As I mentioned earlier, the first thing that will likely draw most people’s attention are the beautiful visuals. The backgrounds have a detailed, hand drawn quality. Most levels feature a lush jungle setting rife with colorful flora and even harmless fauna. Although there isn’t much variation to the environments, you’ll fight at every time of day, so the lighting and colors change from level to level. In my opinion, rich environments are integral to exploration-based games, and in this area Capsized delivers the goods spectacularly. As I mentioned earlier, scattered throughout the environments are hordes of enemies. These consist of flying jellyfish, ferocious animals, and all manner of aggressive tribal natives. For the most part, individual enemies are relatively easy to kill, but put 20 together on one screen and the odds tend to balance in their favor. Their design is nothing you haven’t seen before, but they suit the game world perfectly.

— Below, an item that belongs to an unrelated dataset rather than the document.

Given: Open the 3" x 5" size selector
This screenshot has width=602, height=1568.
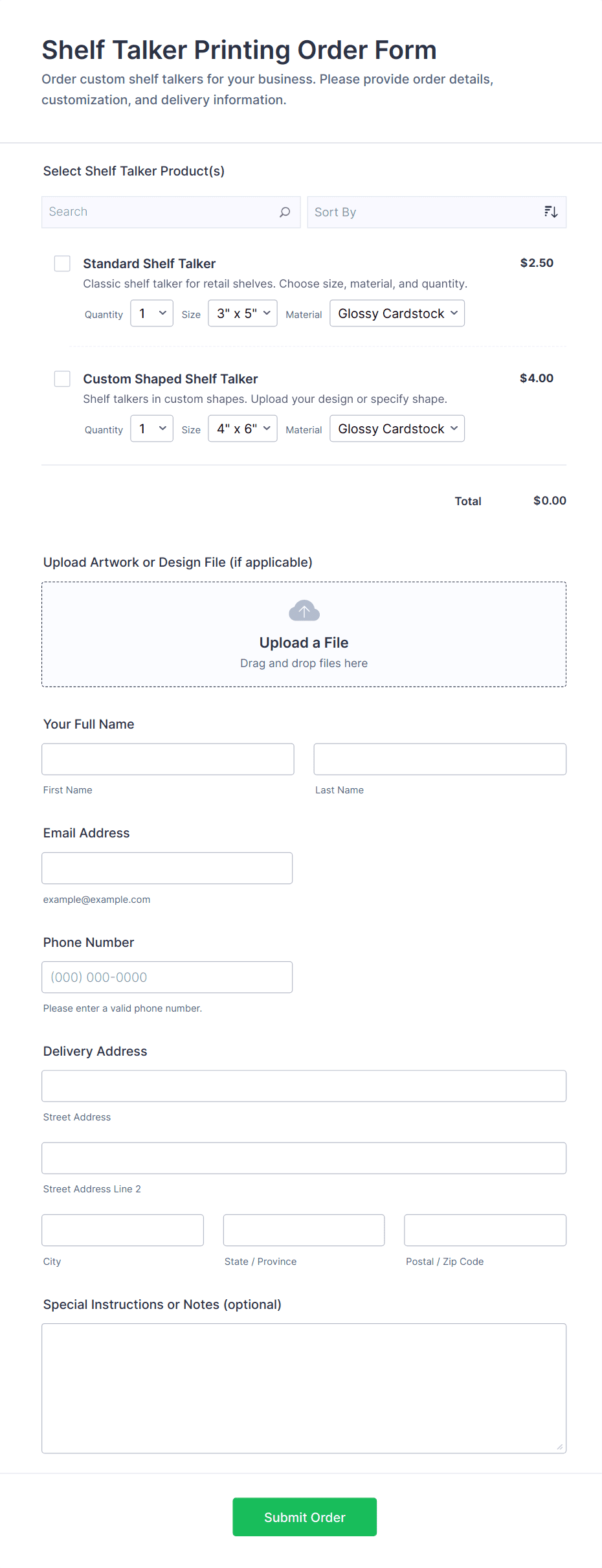Looking at the screenshot, I should tap(241, 313).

Capsized is a game that I can see myself continuing to return to. The fast-paced action, non-linear levels, rank system, and arcade modes provide for a really fun and rewarding experience. After beating the game once, I re-beat it a month later and enjoyed the experience just as much the second time. The game is relatively short, but the length feels reasonable given the relatively low price point. Also worth mentioning is that in addition to the iOS port, there’s also an XBLA release, so the game is now available to most gamers. Here’s hoping that Capsized eventually gets a much deserved sequel.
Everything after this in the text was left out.